WHAT YOU NEED TO DO: From the article on the Bloomberg School's new partnerships, output the text between "Early next year, the" and "next several years.", inclusive, copied word for word.

TEXT UNDER STUDY:
Coming soon to a computer, a television and a world economic forum near you: the Johns Hopkins Bloomberg School of Public Health.    

To educate the public and leaders around the world about public health issues and ultimately improve global health, the School has recently forged new partnerships with the World Economic Forum, public television’s NOVA series and the Massachusetts Institute of Technology’s OpenCourseWare program. “These partnerships represent the increasing recognition of public health and the growing promise and visibility of the School,” says Dean Alfred Sommer, MD, MHS ’73. “They’re totally different from what we’ve done before.” The details: 

The School is helping augment the health agenda at the World Economic Forum (WEF). Each January, presidents, prime ministers and CEOs of the world’s largest corporations journey to Davos, Switzerland, to discuss trade, global economics and other international issues. The mix of powerful leaders and health experts presents a great opportunity to effect change. “You need people who make policy and people who know what the issues are,” says Sommer. “[School faculty] are a resource for helping frame issues and provide data for government leaders to begin to think about policy and programs.” 

With support from Klaus Schwab, WEF executive chairman, and program advice from the Dean and School faculty, the January 2005 WEF will add more health-focused panel discussions and other forums devoted to global health. The program will also gauge the interest for a separate health-focused meeting that will engage government and corporate leaders from around the world. “They have seen the importance of global health, the protection of populations from disease, the necessity of preventing disease everywhere in the world so it doesn’t become a global threat, and the development of financing that can provide prevention and treatment,” says Sommer. “There seems little doubt that health will be a main theme at future Davos meetings.” 

The six-part NOVA series, which is scheduled to debut in the fall of 2005, is already in production and will highlight topics in global health, such as epidemics and infectious disease, malnutrition and population issues. Sommer has advised the production team, and School faculty will be highlighted in the series. In concert with the series, the School will develop the curriculum for an undergraduate course in public health that can be adopted by other universities that lack public health programs. Their faculty will come to Baltimore for a “boot camp” to learn how to teach the course. 

Early next year, the Bloomberg School will join MIT’s OpenCourseWare (OCW) effort and begin placing its course materials online for free. OCW’s goal is to provide free, searchable access to materials from a wide range of university-level courses for educators, students and autodidacts worldwide. The School is scheduled to have materials from eight courses online by the new year, and materials from many of the almost 500 other courses offered by the School will follow over the next several years.

The OCW project, as well as the other partnerships, complements School objectives, according to Sommer. “Our mission is to create new knowledge and disseminate it to the world,” he says.

DATA EXTRACTS:
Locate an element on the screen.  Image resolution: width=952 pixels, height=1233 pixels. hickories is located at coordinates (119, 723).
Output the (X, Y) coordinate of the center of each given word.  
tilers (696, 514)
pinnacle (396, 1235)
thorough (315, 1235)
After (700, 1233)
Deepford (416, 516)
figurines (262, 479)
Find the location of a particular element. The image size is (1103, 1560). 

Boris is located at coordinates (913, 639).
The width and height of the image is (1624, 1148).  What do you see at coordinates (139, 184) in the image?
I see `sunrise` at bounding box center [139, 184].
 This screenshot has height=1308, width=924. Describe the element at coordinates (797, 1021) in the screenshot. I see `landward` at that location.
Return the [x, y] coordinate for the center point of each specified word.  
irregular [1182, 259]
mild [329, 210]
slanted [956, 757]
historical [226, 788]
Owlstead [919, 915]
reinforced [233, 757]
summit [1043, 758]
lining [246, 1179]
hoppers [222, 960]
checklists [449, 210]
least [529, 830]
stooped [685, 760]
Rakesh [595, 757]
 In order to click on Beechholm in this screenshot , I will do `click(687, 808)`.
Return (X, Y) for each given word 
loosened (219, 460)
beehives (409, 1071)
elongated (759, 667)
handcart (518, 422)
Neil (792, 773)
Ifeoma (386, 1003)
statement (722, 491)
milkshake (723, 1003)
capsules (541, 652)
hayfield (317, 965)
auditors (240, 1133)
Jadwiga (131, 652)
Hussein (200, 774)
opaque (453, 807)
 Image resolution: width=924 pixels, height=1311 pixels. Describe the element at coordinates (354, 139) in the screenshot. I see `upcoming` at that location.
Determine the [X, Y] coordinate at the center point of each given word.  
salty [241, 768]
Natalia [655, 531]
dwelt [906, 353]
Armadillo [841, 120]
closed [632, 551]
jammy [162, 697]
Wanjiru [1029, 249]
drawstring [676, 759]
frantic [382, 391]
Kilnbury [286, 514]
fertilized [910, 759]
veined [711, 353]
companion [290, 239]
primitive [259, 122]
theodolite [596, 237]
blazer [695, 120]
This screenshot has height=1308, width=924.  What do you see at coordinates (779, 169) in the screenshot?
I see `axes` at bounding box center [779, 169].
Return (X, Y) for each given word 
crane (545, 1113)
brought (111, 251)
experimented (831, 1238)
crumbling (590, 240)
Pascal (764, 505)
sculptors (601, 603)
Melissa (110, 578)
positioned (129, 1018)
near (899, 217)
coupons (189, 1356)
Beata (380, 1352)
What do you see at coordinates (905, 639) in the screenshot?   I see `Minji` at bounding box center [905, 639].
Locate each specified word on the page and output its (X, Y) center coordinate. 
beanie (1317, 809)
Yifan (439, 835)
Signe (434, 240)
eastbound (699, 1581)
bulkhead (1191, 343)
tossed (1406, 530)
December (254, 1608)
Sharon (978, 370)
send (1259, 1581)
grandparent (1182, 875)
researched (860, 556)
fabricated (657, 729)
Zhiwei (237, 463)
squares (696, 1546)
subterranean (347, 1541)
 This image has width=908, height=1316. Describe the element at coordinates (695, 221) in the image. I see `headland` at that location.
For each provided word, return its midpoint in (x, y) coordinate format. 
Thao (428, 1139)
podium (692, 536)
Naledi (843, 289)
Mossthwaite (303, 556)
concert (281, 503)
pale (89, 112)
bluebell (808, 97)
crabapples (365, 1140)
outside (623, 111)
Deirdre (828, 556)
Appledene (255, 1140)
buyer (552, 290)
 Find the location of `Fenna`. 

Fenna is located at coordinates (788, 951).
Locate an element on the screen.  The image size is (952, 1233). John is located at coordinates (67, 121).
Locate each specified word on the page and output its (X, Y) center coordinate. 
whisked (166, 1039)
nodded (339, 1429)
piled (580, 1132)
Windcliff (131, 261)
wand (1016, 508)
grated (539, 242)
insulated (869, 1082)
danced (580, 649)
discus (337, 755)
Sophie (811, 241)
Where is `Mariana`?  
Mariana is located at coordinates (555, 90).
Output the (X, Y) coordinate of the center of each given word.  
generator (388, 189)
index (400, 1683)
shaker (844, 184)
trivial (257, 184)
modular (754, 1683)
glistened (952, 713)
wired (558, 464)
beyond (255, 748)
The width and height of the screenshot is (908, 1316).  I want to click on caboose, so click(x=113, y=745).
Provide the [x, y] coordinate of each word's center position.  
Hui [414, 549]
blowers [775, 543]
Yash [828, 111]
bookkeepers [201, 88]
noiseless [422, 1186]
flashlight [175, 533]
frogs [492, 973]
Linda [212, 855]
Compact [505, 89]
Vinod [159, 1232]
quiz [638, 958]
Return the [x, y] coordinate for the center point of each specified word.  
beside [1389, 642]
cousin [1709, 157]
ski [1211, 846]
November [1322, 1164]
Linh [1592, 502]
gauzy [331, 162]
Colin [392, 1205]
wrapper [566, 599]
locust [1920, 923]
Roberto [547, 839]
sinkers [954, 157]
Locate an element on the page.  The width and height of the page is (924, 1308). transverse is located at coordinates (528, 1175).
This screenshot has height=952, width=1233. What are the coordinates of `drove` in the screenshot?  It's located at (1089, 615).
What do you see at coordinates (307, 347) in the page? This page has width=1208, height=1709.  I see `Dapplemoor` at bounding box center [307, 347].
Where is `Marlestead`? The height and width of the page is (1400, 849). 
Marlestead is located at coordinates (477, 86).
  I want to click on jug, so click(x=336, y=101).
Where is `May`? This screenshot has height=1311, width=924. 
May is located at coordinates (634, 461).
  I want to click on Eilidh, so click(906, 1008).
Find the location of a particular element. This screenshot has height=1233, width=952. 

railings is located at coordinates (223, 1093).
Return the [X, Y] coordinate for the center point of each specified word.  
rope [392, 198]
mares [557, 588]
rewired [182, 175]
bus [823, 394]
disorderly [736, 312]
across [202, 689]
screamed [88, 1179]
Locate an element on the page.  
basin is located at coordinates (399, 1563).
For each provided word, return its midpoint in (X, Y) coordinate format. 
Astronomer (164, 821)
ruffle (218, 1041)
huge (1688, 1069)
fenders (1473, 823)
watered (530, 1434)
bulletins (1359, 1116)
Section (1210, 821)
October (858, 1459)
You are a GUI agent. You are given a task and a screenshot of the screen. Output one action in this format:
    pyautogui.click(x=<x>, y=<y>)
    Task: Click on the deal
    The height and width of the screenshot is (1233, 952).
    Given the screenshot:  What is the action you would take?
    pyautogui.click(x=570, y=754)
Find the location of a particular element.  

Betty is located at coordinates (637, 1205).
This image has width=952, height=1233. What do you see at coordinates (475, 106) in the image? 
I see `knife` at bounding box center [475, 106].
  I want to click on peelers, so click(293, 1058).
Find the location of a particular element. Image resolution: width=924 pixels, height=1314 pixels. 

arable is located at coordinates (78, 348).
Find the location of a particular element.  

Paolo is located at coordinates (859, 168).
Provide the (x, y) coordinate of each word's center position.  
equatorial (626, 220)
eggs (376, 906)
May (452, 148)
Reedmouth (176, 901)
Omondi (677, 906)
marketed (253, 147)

EXERCISE ANSWER:
Early next year, the Bloomberg School will join MIT’s OpenCourseWare (OCW) effort and begin placing its course materials online for free. OCW’s goal is to provide free, searchable access to materials from a wide range of university-level courses for educators, students and autodidacts worldwide. The School is scheduled to have materials from eight courses online by the new year, and materials from many of the almost 500 other courses offered by the School will follow over the next several years.